What About Saying No?

The image above is from the NY Times interactive BP spill map, the most depressing and informative thing on the internets as of this writing. In the light of the massive and still-expanding extent of the damage done to date, something in this developing story -- maybe a few things -- eludes me:
U.S. District Judge Martin Feldman in New Orleans, Louisiana issued a preliminary injunction Tuesday against the ban, which halted all drilling in more than 500 feet of water and prevented new permits from being issued. The White House said it would appeal the ruling.

President Barack Obama ordered the moratorium after the April 20 explosion of the Deepwater Horizon, an oil rig off Louisiana. Eleven people died in the blast, which triggered an underwater oil gusher.

Brian Collins, an attorney for the Justice Department, insisted Monday that the suspension is necessary while officials conduct a safety review.
A hack judge with financial ties to the oil industry can find legal-sounding reasons to stop a moratorium imposed by the president. Yawn.

What eludes me is why the moratorium is decisive, or even relevant, here. What's legally decisive in drilling operations is permits, and regulators are empowered by law to either accept or reject permits. Prior to recent events, regulators (we now know) routinely accepted every half-assed application for drilling permits, sometimes waving entire types of reviews and skipping inspections to say yes. That was a mistake, but it doesn't take a presidential order to change it.

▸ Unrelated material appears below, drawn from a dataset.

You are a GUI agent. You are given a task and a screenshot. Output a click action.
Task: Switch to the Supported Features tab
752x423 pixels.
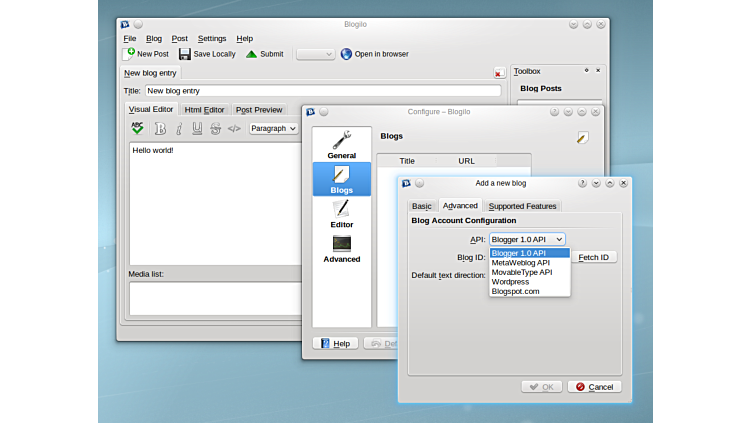pos(523,206)
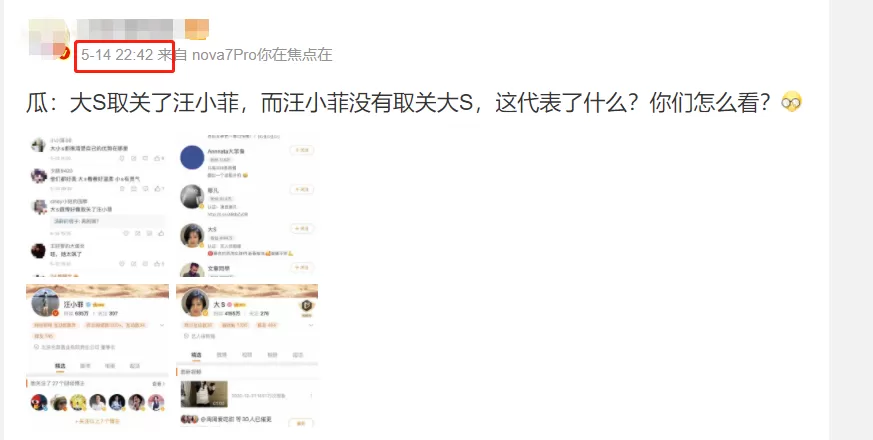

To change it, start doing it the right way. Use the powers available under current law. Use existing authority to reject the permits when there is reason to do so; conduct thorough environmental reviews; and oversee and perform thorough inspections of the operations and facilities, noting any discrepancies between the application's claims and the inspection's findings, and use these discrepancies as the basis for rejecting applications.

Federal authorities should stop crying over lost moratoriums and start denying the living fuck out of permit applications that stand to threaten gigantic swaths of ocean and coastal property. They should continue with a big red REJECTED stamp until such time as a would-be driller can propose a credible, proven, no-nonsense, no-bullshit, verifiable means of dealing with a disaster of the kind that, at present, no one on earth knows how to address.


Samuel John Klein Portlandiensis said...

So, I'm sitting here, lil'ol' powerless me, one of the "little folks" and wondering, would it kill them to hold off on drilling in untenable situations for six months while we "little folks" try and figure out how were going to live with the world they're forcing us to help them create?

And the answer is apparently yes, yet it will kill them.

Dale said...

Yep. Can't wait six months to pull up some tiny fraction of that whopping 2% of the world's oil that's (maybe) within the territorial borders of the USA. At which point it will be sold on the world market along with all the other oil sold, and at the going rate.